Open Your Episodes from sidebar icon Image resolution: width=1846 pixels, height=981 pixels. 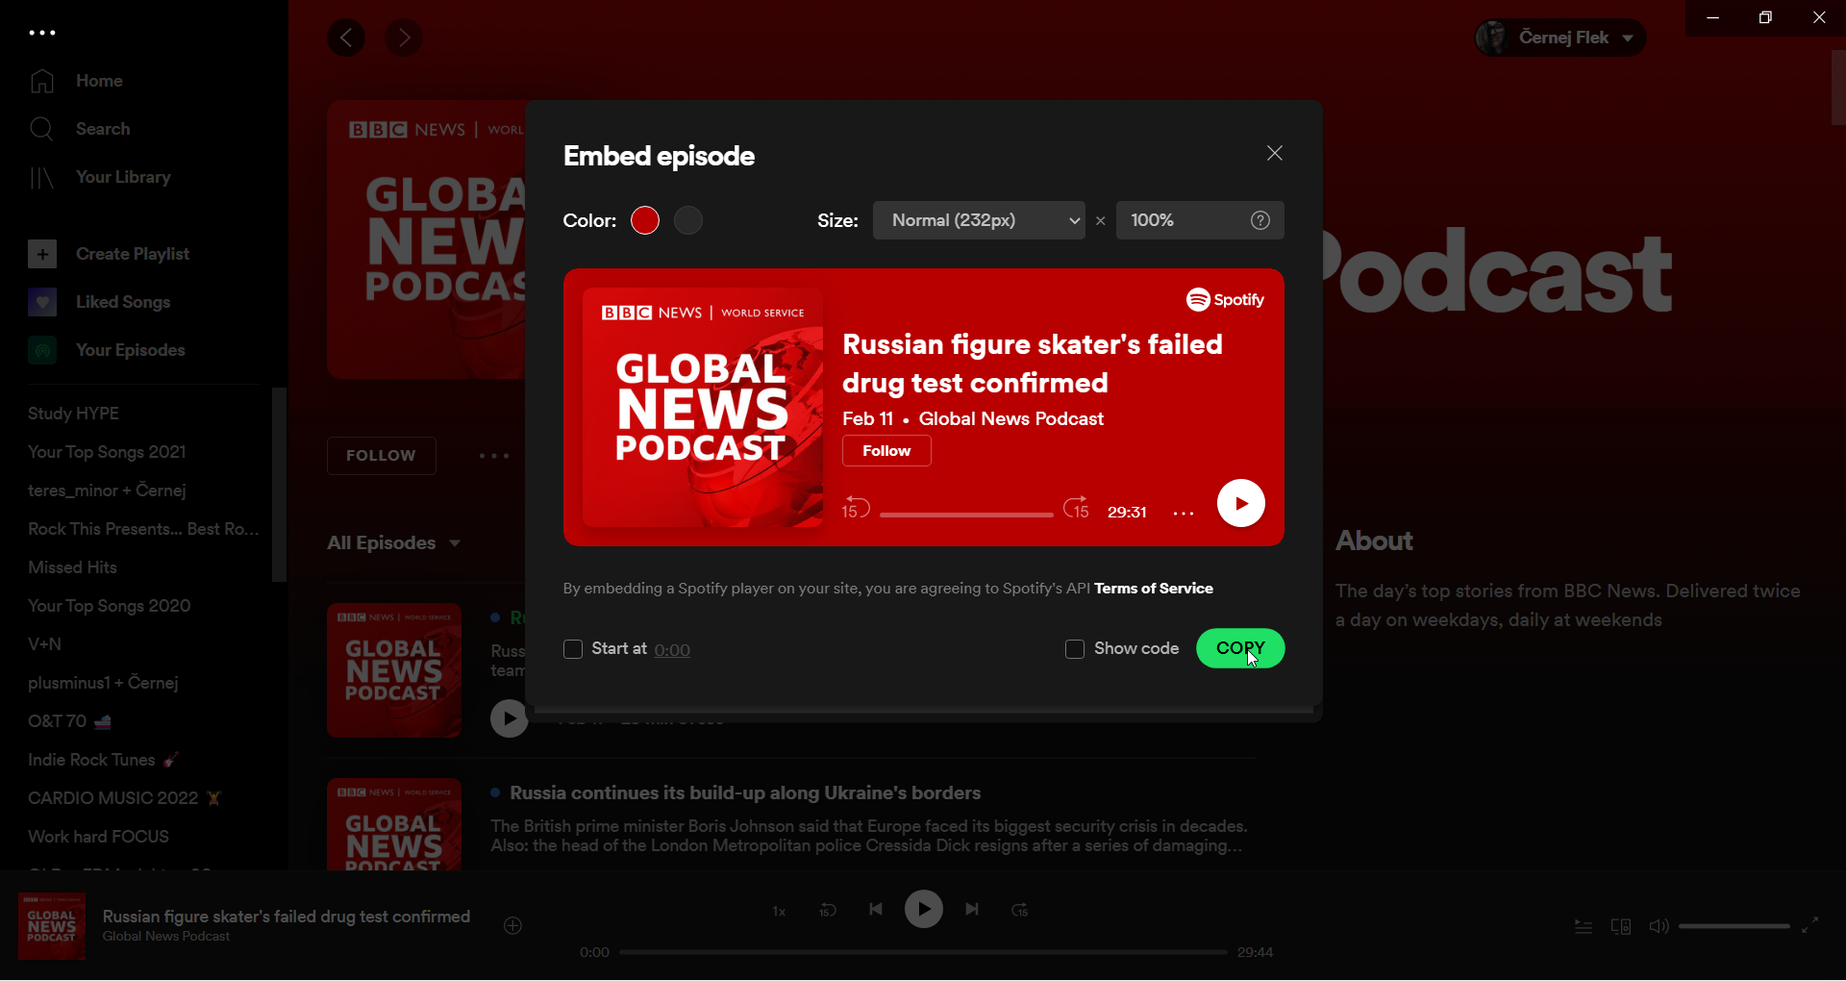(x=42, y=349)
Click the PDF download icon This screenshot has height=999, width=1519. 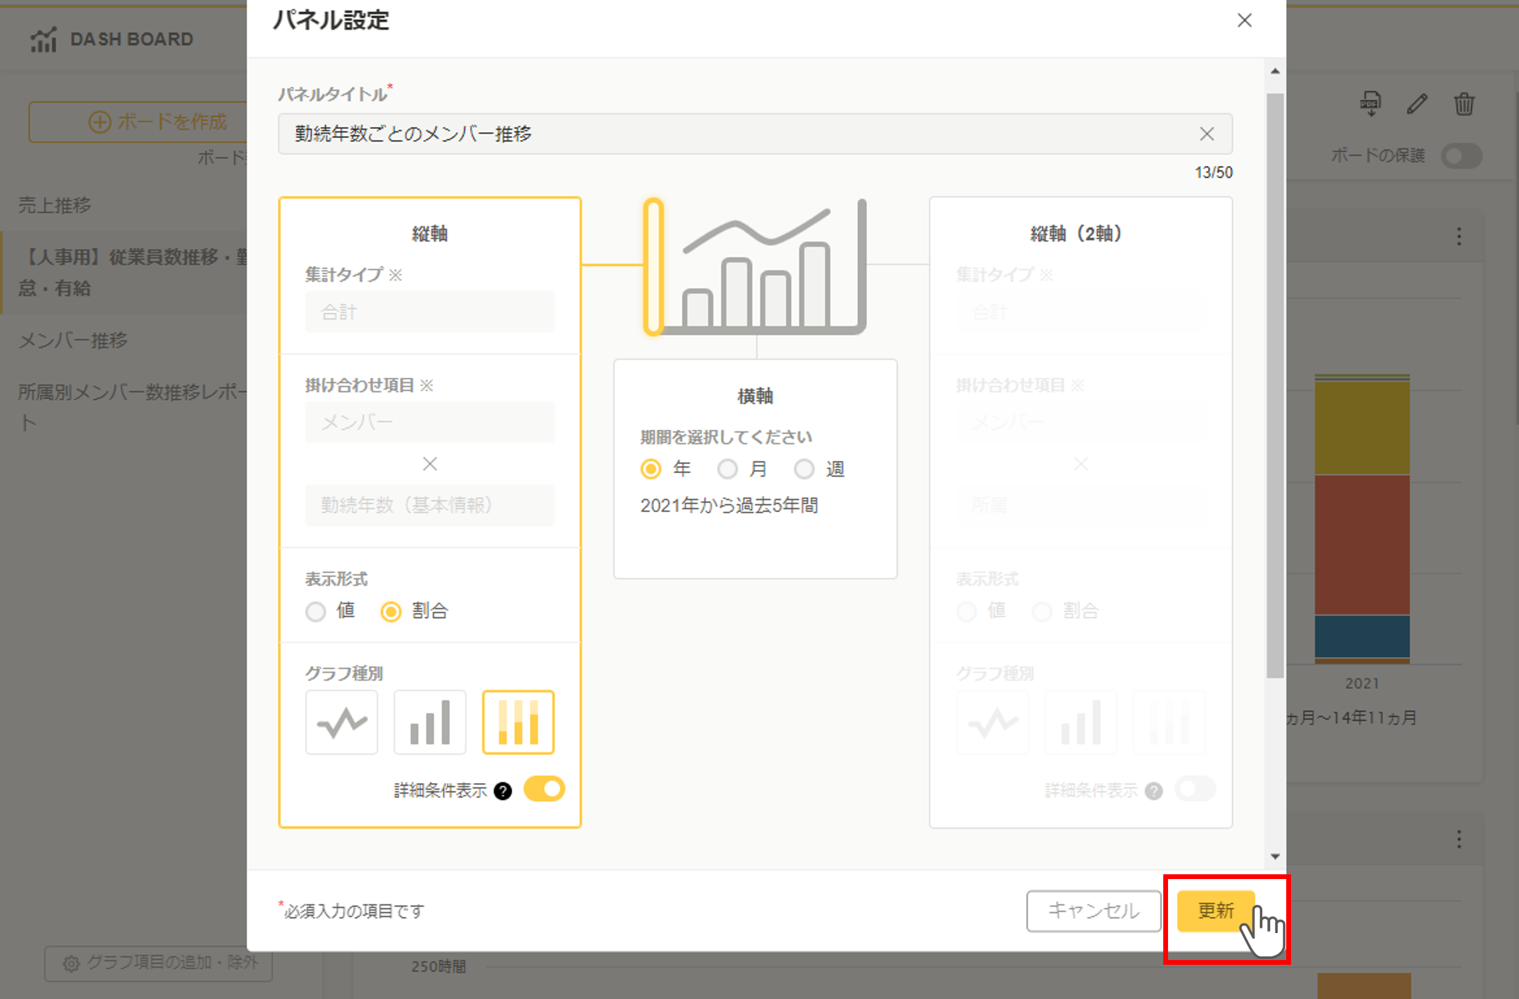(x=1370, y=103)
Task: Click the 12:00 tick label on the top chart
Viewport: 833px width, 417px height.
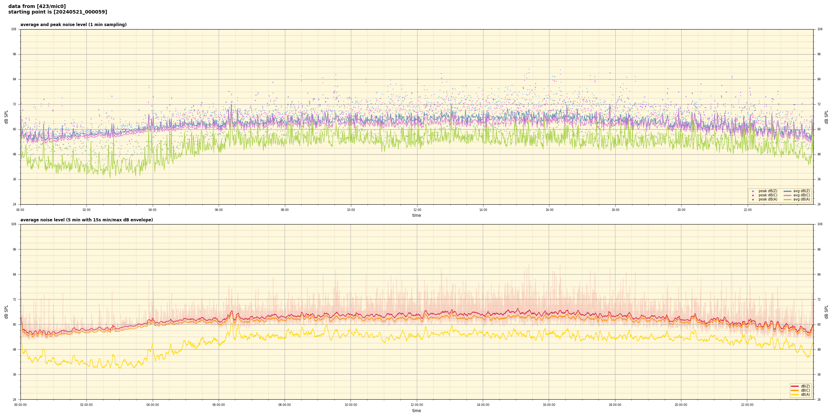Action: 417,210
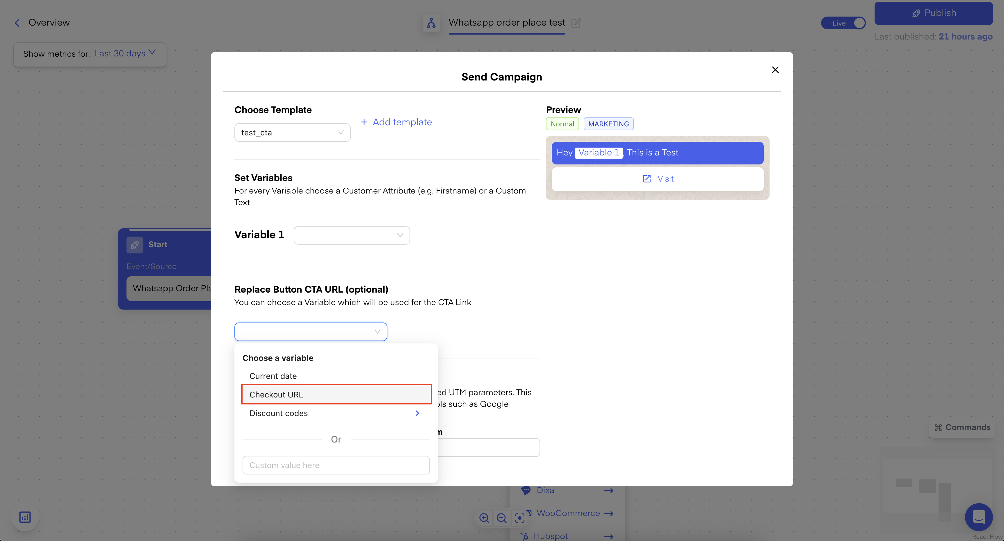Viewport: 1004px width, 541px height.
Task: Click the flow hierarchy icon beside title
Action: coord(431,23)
══════════
■ **The task**:
Every line from the one containing "Task: Click the 12:00" through the end of the records is to be returned exactly, and those lines alone; pictures are dropped.

■ **Response to this task**:
Task: Click the 12:00 tick label on the top chart
Viewport: 833px width, 417px height.
Action: 417,210
Viewport: 1004px width, 541px height.
Task: Click the flow hierarchy icon beside title
Action: coord(431,23)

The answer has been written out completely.